What truly makes the play are the relationships it depicts, each with a different but equally compelling dynamic. Jean Yoon is subtle but effective as Umma, the steadfast wife who also maintains surreptitious contact with estranged son Jung (Richard Lee) through church. Their brief a capella duet makes for a touching moment in the show, as does the reveal that she is a grandmother for the first-time. Jung is a relatable character, having had an epiphany in his early thirties that he feels left behind by his friends and is unhappy with the form his life has taken. The relationship between Jung and Appa is fraught and largely unseen but certainly alluded to until a climactic scene in the second act, while the nervous but earnest connection between Janet (an excellent Rosie Simon) and police officer Alex (Ronnie Rowe Jr.), a childhood crush, as they fall for one another adds a lighter note.
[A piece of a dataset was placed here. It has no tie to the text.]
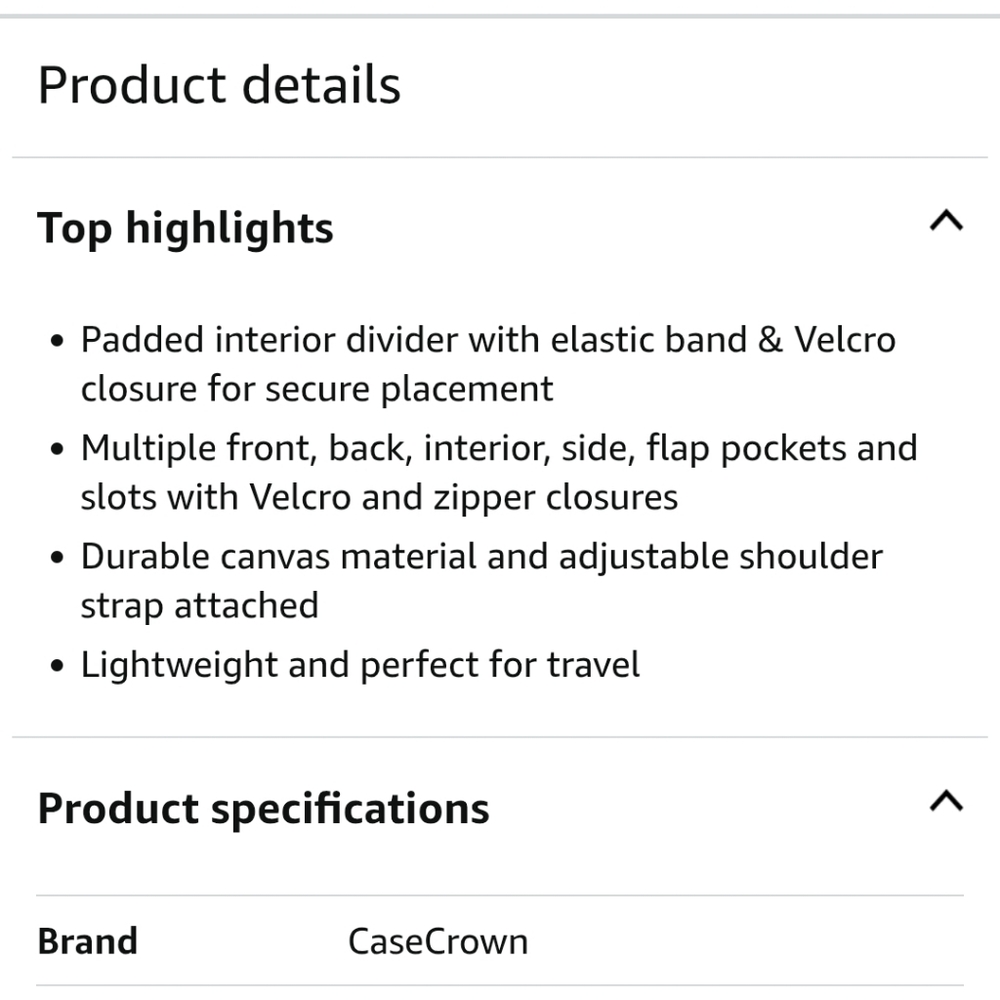The height and width of the screenshot is (1000, 1000).
Task: Click the Top highlights heading
Action: 185,228
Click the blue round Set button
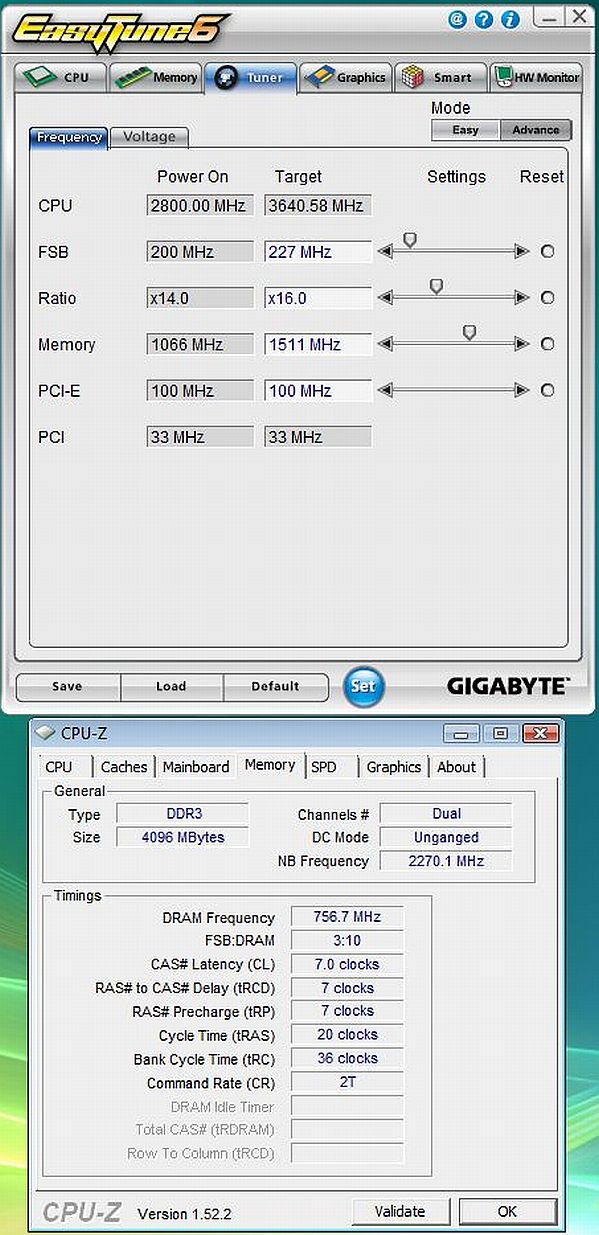The image size is (599, 1235). coord(363,686)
It was Janet’s relationship with her father that resonated the most with me though. Appa wants Janet to take over the store after he retires, but thirty-year-old photographer Janet has dreams of her own. Although there is obviously love between them, both Janet and Appa feel unappreciated and that tension comes to a head in an argument about taking out the garbage. The audience can see both sides of the argument and I think it’s a very realistic disagreement as both parents and their children feel frustration when they perceive themselves to be undervalued by family.

Of course, I’d be remiss if I didn’t mention that Kim’s Convenience is as funny as it is touching. Although far from politically correct, I laughed at Appa’s detailed racial profiling of customers most likely to be thieves in “steal or no steal”, and at the opening jokes about boycotting Japanese products.

The play features realistic, flawed, and fully formed characters, and is a loving portrait of the City of Toronto and its diversity.

I’ve since finished watching the first season of the CBC television sitcom of the same name, and while I mostly enjoyed the TV show (it takes a few episodes to get into and the pilot was perhaps not the best choice for an opening episode), I do feel like the longer format means that it suffers somewhat in comparison. The compact self-contained nature of the play makes for jokes that land each time and for emotional resolution that is incredibly effective.

Kim’s Convenience plays until March 4, 2017, at Soulpepper Theatre.
You can also catch the play in July 2017, at the Pershing Square Signature Center in New York City.